● 提示本文
★ ★ ★ ★

本発明の第1、2の発明は、LB膜の製造方法及び該方法により得られたLB膜に係るものであって、膜形成分子としてフッ素化脂肪酸を用いるとともに、アルコール/水混合液をLB膜作製時における下層液として用いることで得られた、20〜100nmの規則的なドメイン構造を有するLB膜であることを特徴とするものである。
図に示すとおり、LB膜形成分子としてフッ素化脂肪酸を用いるとともに、アルコール/水混合液をLB膜作製時における下層液として利用することで、相分離により、気液界面に20〜100nmの規則的なドメイン構造を有するLB膜が形成される。

★ ★ ★ ★

(データセット項目)

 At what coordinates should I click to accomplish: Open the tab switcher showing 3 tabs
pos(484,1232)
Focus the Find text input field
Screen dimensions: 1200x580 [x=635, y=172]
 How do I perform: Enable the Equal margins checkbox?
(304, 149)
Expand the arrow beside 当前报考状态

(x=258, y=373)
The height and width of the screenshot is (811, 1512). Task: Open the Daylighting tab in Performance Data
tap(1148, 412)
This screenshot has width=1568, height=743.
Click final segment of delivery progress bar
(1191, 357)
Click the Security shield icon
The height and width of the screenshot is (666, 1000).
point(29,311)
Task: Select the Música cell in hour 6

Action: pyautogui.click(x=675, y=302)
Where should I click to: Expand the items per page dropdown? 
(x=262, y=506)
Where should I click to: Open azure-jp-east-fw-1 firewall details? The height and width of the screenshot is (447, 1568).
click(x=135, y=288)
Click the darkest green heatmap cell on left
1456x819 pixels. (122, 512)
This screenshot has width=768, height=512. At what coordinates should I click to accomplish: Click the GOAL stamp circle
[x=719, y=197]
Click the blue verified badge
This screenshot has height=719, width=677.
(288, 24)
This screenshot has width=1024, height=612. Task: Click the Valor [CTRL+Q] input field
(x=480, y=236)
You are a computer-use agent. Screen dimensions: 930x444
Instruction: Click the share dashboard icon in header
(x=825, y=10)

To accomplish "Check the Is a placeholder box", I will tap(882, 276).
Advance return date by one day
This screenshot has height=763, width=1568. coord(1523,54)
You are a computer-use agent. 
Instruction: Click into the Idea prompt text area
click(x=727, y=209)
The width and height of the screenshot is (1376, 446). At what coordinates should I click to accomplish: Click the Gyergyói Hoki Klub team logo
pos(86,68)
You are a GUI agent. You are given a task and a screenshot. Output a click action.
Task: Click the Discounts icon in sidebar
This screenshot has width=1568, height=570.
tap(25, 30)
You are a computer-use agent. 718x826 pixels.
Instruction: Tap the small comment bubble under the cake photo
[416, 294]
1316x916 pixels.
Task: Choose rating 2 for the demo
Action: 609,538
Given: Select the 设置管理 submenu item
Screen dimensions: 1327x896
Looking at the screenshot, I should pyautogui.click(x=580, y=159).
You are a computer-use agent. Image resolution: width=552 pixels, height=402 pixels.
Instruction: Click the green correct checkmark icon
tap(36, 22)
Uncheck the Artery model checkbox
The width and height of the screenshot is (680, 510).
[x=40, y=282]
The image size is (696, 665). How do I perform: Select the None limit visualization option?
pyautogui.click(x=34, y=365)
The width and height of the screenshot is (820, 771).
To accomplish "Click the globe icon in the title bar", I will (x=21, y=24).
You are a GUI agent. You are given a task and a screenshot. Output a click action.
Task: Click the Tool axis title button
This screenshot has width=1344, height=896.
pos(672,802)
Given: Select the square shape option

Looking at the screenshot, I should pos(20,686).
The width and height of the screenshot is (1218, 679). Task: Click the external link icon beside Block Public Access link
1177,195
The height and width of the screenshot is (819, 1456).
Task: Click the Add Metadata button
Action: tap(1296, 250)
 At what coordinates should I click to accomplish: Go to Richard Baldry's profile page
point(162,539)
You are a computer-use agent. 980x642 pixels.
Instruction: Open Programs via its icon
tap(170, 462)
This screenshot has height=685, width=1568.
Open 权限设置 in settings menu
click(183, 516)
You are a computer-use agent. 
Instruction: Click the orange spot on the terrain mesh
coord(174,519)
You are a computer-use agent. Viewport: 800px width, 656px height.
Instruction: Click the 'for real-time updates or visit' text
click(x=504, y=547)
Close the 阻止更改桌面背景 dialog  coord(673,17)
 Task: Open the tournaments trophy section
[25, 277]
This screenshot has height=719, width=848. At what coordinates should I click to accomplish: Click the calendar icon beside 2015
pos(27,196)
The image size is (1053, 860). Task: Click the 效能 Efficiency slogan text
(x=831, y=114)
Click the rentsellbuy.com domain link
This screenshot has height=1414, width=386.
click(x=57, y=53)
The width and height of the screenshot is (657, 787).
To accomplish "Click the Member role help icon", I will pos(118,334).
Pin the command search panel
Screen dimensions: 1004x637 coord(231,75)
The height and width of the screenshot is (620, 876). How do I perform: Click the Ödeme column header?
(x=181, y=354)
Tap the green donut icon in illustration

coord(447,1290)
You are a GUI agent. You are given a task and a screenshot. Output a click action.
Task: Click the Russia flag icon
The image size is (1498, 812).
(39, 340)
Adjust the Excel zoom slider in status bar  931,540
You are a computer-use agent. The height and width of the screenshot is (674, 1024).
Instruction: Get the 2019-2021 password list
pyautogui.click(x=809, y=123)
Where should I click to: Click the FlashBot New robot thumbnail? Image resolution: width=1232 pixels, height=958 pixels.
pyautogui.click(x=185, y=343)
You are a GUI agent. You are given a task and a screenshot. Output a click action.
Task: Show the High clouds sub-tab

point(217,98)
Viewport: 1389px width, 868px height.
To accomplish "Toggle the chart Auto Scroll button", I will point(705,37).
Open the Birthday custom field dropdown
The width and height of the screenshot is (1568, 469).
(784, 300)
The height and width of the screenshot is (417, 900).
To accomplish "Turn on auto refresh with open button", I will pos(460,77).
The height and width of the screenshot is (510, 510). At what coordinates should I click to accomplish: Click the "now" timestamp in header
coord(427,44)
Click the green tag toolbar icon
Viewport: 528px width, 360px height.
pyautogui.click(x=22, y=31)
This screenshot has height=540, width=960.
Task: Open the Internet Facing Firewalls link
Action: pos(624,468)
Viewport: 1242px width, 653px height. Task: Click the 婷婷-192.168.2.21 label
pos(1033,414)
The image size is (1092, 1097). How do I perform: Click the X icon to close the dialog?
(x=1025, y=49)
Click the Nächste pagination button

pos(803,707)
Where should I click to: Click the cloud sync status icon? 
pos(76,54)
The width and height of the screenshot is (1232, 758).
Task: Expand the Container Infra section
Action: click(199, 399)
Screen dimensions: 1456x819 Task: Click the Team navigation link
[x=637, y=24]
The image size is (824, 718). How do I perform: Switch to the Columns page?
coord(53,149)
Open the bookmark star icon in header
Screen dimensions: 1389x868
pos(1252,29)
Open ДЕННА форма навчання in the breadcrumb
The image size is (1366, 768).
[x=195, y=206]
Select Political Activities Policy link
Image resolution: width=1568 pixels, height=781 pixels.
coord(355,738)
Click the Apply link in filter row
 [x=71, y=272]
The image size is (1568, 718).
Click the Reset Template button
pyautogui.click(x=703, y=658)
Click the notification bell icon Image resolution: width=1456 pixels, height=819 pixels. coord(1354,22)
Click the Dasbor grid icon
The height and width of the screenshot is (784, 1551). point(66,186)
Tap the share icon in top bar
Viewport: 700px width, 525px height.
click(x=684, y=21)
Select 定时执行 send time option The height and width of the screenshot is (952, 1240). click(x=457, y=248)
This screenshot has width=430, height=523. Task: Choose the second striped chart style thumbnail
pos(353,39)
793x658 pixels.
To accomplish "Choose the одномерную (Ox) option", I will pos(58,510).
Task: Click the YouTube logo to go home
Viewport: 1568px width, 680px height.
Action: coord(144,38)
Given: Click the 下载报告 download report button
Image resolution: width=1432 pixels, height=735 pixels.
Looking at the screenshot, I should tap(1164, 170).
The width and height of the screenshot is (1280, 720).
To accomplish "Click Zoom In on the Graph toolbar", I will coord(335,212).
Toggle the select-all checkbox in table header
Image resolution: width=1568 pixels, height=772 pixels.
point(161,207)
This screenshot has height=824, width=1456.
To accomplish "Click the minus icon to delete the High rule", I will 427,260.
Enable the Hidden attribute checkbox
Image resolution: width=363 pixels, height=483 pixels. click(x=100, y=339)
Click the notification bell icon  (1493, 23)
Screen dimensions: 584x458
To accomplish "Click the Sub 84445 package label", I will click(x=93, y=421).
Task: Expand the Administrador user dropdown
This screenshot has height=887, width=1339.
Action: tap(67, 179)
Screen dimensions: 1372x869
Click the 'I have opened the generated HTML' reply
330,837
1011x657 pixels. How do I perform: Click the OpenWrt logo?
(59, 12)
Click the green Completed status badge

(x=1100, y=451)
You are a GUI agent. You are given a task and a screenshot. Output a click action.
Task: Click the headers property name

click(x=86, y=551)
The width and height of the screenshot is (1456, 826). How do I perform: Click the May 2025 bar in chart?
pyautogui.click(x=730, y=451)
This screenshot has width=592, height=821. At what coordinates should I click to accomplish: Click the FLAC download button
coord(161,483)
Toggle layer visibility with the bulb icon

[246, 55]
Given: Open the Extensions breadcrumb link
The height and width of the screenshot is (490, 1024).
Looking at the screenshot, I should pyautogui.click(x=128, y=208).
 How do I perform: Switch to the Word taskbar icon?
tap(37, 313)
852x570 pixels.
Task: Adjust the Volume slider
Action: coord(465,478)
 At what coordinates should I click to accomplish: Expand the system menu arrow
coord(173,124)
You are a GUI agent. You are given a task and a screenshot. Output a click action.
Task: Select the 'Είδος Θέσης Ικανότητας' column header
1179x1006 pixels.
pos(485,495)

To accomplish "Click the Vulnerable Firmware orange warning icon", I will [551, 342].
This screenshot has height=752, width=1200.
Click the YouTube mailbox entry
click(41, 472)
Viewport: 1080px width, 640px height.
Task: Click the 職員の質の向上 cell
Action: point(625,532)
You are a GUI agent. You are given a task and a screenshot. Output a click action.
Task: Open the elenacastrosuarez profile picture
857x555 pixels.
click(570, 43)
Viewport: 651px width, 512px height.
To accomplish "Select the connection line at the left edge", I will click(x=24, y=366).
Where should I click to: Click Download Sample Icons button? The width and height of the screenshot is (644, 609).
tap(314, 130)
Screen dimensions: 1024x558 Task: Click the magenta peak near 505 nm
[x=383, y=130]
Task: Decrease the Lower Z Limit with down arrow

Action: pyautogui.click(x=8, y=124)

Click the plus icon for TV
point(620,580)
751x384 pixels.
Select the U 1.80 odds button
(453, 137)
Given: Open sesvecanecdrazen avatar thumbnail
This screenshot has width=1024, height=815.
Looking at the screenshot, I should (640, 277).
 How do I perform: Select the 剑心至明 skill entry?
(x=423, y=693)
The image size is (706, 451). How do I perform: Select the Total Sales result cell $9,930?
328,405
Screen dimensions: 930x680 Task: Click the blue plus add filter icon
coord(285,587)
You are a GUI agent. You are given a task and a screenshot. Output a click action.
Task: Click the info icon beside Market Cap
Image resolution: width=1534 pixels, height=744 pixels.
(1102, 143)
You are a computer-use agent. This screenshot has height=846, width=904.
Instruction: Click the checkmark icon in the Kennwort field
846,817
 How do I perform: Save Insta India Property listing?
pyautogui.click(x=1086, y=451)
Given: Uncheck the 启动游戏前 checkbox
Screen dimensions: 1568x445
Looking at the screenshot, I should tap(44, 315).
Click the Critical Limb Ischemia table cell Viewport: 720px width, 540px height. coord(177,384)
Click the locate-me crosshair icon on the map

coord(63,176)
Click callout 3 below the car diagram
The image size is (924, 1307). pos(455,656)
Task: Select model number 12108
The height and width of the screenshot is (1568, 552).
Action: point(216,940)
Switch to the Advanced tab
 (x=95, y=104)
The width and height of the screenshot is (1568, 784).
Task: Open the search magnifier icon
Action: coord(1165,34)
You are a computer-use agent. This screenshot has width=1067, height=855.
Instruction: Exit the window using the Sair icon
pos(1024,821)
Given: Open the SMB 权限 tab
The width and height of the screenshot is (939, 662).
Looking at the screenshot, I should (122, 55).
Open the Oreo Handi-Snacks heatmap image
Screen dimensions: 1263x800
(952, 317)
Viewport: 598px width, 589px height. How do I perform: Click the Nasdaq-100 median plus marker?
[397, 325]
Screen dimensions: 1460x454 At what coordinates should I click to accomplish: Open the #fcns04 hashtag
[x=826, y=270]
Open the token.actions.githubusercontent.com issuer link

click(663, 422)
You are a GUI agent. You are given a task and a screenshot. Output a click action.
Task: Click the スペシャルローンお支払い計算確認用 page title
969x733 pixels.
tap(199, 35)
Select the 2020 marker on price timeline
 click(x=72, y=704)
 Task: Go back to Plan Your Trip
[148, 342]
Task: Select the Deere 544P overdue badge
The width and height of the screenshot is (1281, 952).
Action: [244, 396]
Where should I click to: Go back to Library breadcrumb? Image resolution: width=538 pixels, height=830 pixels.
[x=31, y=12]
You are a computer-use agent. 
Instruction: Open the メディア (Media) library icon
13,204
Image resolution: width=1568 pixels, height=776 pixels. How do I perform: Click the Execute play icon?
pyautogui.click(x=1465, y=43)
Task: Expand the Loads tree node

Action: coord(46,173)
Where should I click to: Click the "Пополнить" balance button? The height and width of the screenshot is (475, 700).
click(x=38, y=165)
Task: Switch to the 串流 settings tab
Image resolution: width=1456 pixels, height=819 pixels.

★ ★ ★ ★

● 以下を実施
a: 提示本文の「図に示すとおり、LB膜形成分子としてフッ素化脂肪酸を用いるとともに、アルコール/水混合液をLB膜作製時における下層液として利用することで、相分離により、気液界面に20〜100nmの規則的なドメイン構造を有するLB膜が形成される。」という一文を英語に訳してください。
b: 提示本文のうち、「本発明の第1、2の発明は、L」から「を有するLB膜が形成される。」まで（両端を含む）をそのまま書き写してください。

● 課題別解答
a: As shown in the figure, by using a fluorinated fatty acid as the LB film-forming molecule and using an alcohol/water mixture as the subphase during LB film preparation, an LB film having a regular domain structure of 20 to 100 nm is formed at the gas-liquid interface through phase separation.

b:
本発明の第1、2の発明は、LB膜の製造方法及び該方法により得られたLB膜に係るものであって、膜形成分子としてフッ素化脂肪酸を用いるとともに、アルコール/水混合液をLB膜作製時における下層液として用いることで得られた、20〜100nmの規則的なドメイン構造を有するLB膜であることを特徴とするものである。
図に示すとおり、LB膜形成分子としてフッ素化脂肪酸を用いるとともに、アルコール/水混合液をLB膜作製時における下層液として利用することで、相分離により、気液界面に20〜100nmの規則的なドメイン構造を有するLB膜が形成される。